Steamboats

Symbolism, Imagery, Allegory

When is a steamboat not a steamboat? When it's a measuring stick for how society's doing. And let's just say that the less steamboating steamboats do in this book, well, the rougher things are in the grand old U.S. of A.

See, steamboats are the life of the Mississippi, and we can follow the course of the war through their fate. In April 1861, the Southern boat that brings Delphine and Calinda to Grand Tower is described as opulently as one of Delphine's dresses:

The Rob Roy blazed with lamplight that lit the water around it. The paddle wheel churned in reverse. The gangplank was already down. I'd never set foot on a big boat.
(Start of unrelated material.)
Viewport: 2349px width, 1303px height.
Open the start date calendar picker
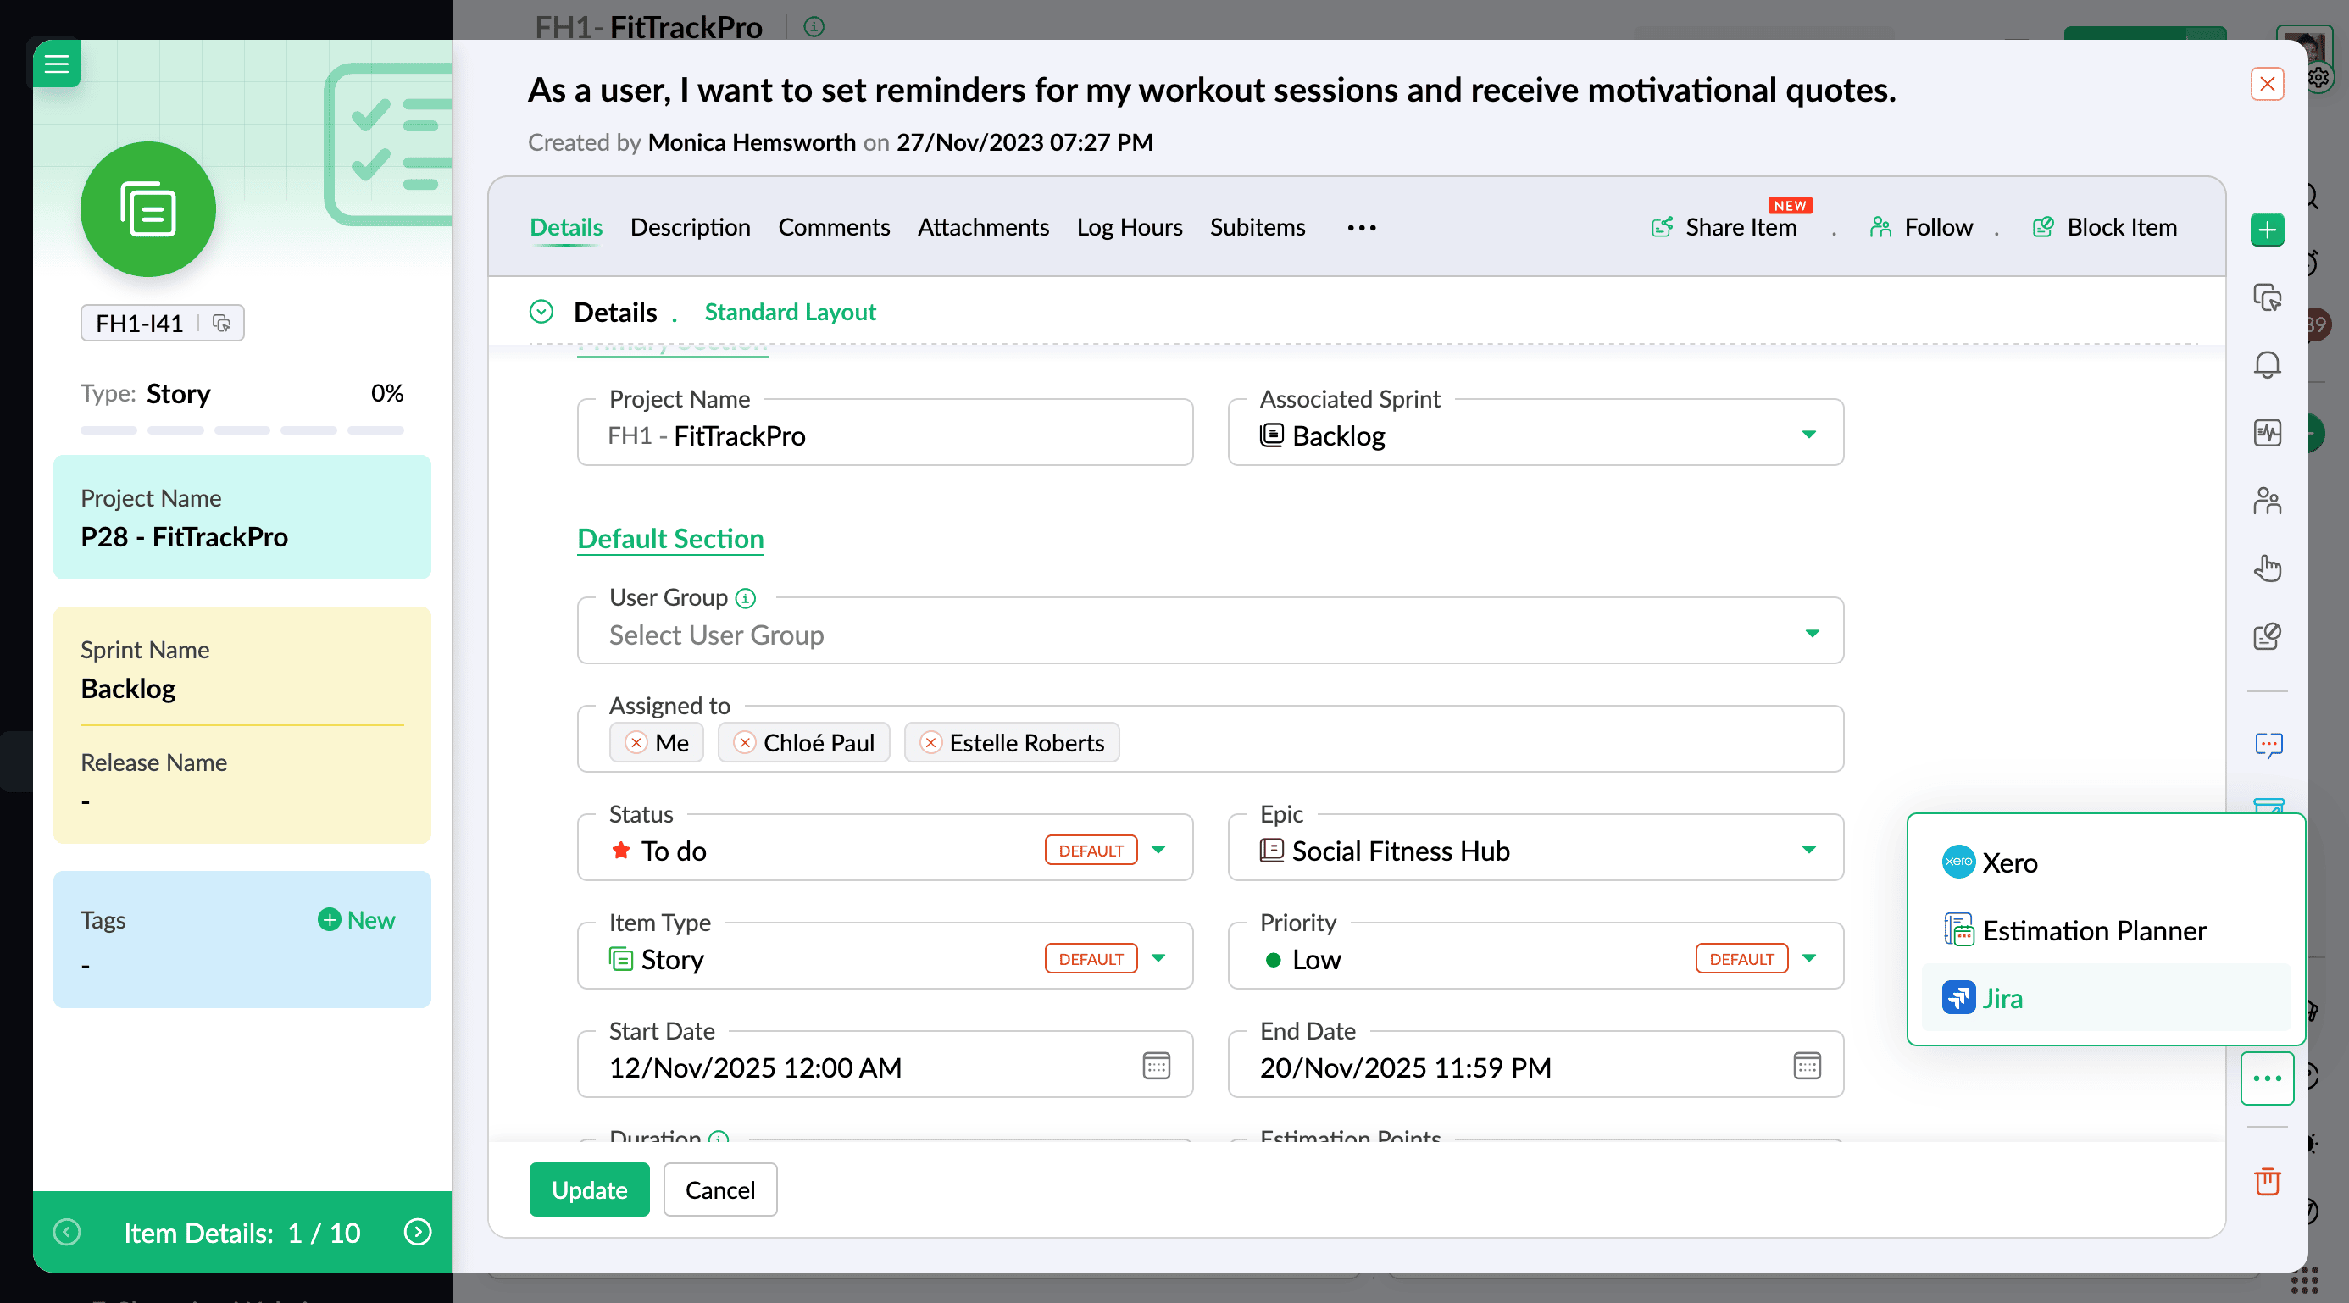click(x=1156, y=1065)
To me a riverboat was a palace. The pair of flaring gold chimney stacks belched flame-colored smoke into the night. Below them the decks glowed like a gingerbread wedding cake. (3.27)

The steamboat reeks of glamour and other lands to Tilly, stopping over just briefly before continuing on its grand adventure. Later, though, steamboat traffic slows as the blockade of the South begins, and steamboats only run from points north of St. Louis. And then, finally, showboats are converted to hospital and troop transport ships. After the Battle of Belmont, Tilly remembers:

We heard music wavering over the water. It was a steam calliope, so one of the warships had once been a showboat. It was playing a funeral dirge, "O Rest in the Lord." The sound of a showboat calliope sending this grieving music on ahead hung ever after in my mind. (13.18)

As the boats change, they mirror society back from the water. And, the reflected picture gets uglier and uglier.